Una reclusa en el penal de Obrajes de La Paz.

Bolivia Digital

Tras ser acusada por la comisión del delito de proxenetismo, ayer por la noche se dispuso la reclusión preventiva en el Centro de Orientación Femenina (COF) de Obrajes de G. V. S., hija de la representante de la Defensoría del Pueblo en La Paz, Teresa Subieta.

El reporte del Ministerio Público señala que la sindicada, de 32 años, publicaba en redes sociales ofertas laborales para mujeres de distintas edades y que, según el servicio sexual que podían brindar a los clientes que ella conseguía, las mujeres ganarían entre 400 y 500 bolivianos.

Una de las víctimas, a quien G. V. S. convenció para que viaje a La Paz desde los Yungas, hizo la denuncia en las instancias correspondientes y aseguró que recibía todo tipo de presiones para que siga brindando servicios sexuales.

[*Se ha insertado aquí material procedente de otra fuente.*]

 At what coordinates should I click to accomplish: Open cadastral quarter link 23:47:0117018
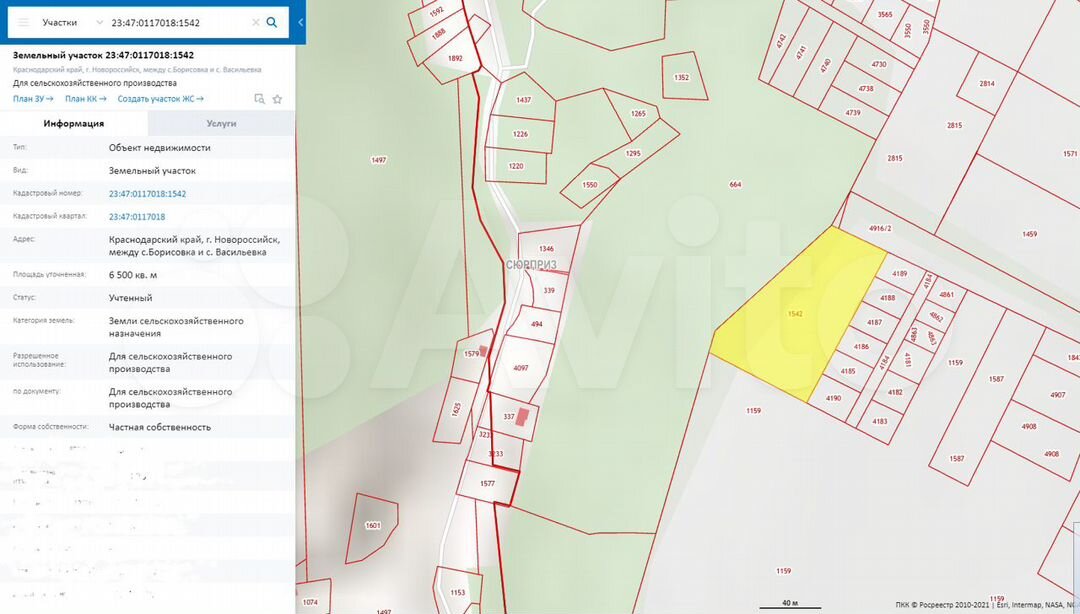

Además se conoció que estos servicios se brindaban a pesar de las restricciones emanadas en el Decreto Supremo 4200 para evitar la propagación del coronavirus.

Mediante un comunicado, la Defensoría del Pueblo aclaró que “la responsabilidad penal es intuito personae, por ello se pidió al Ministerio Público y a la Policía realizar las investigaciones en el marco del debido proceso para el establecimiento de la verdad”.

Asimismo, se solicitó la identificación de todos los involucrados en ese delito y asumir las medidas correspondientes para que no haya revictimización de las víctimas.